PROJECT SUMMARY
About 1 in 4 Americans who use insulin report rationing their insulin to save money. Emerging adults living with
type 1 diabetes (T1D) have worse glycemic outcomes than other age groups. During this developmental stage,
young people are compelled to navigate healthcare and insurance for the first time independently, while also
experiencing the highest rates of poverty and unemployment among adults. Notably, researchers in the cancer
literature have begun to describe this objective financial burden and subjective financial distress of healthcare
costs, collectively named financial toxicity. In the last 10 years, financial toxicity has been described,
measured, and targeted as the focus of interventions in cancer research. It is timely to elucidate how emerging
adults with T1D experience these financial and healthcare burdens, mirroring the understanding of financial
toxicity in the cancer literature into diabetes research.
Katherine Wentzell, PhD, PNP, BC-ADM is a pediatric nurse practitioner and early-career clinical researcher
who will target this understudied area in T1D in her K23 proposal focused on emerging adults. In her recent
doctoral and postdoctoral work, she developed a new measure of diabetes distress in emerging adults, which
included an item about the worry about diabetes costs and this item was the most highly endorsed on the
survey. This preliminary work underscored her interest in investigating the impact of financial stressors in
emerging adults with T1D, especially those with suboptimal glycemic control. She has assembled a
multidisciplinary mentorship team led by national experts in diabetes clinical and behavioral research, as well
as advisors with focused methodological and cost-related expertise.

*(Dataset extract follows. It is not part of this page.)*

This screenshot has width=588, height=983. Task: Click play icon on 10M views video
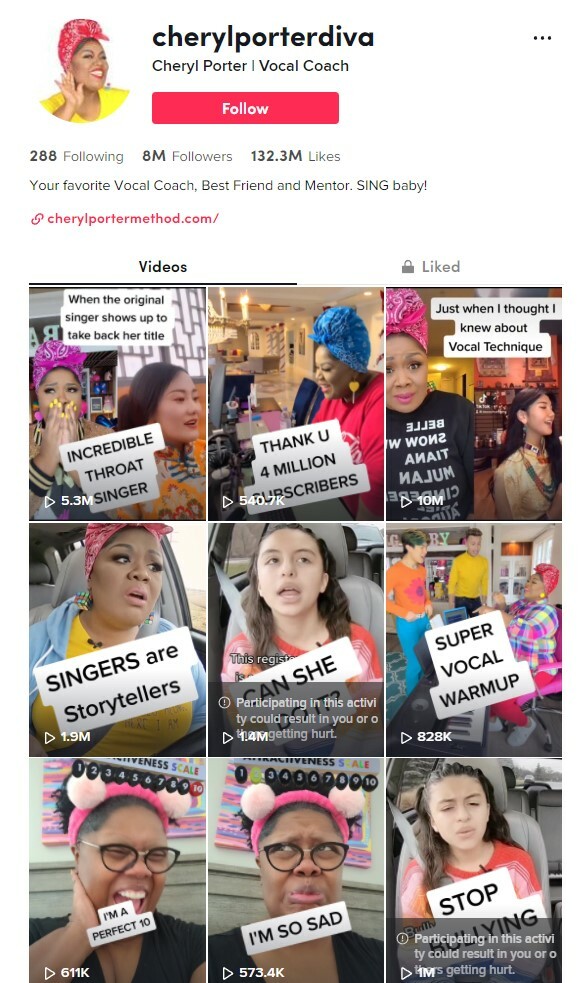(406, 501)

This K23 career development proposal includes 3 specific aims incorporating mixed-methods research and
culminating in a pilot randomized controlled trial. In Aim 1a, Dr. Wentzell will use semi-structured interviews to
describe the experience of financial toxicity, health insurance access, and cost-coping behaviors in a diverse
sample of emerging adults. In Aim 1b, she will utilize the innovative methodology of asynchronous online text-
based focus groups to expand the understanding of cost related non-adherence and financial toxicity in
emerging adults with T1D. In Aim 2, Dr. Wentzell will develop and validate a new measure of financial toxicity
and explore relationships among social determinants of health, health insurance access, and psychological
factors as they relate to objective financial burden, subjective financial distress, and glycemic outcomes in a
diverse nationwide sample of emerging adults with T1D. Finally, building on the results in the prior aims, in Aim
3, she will develop, implement, and evaluate a pilot psychoeducational intervention to reduce subjective
financial distress and cost related non-adherence in emerging adults with suboptimal glycemic control.
Through the proposed career development award, Dr. Wentzell will acquire important skills in mixed-methods
and intervention research to reach her goal of becoming an independent clinical investigator.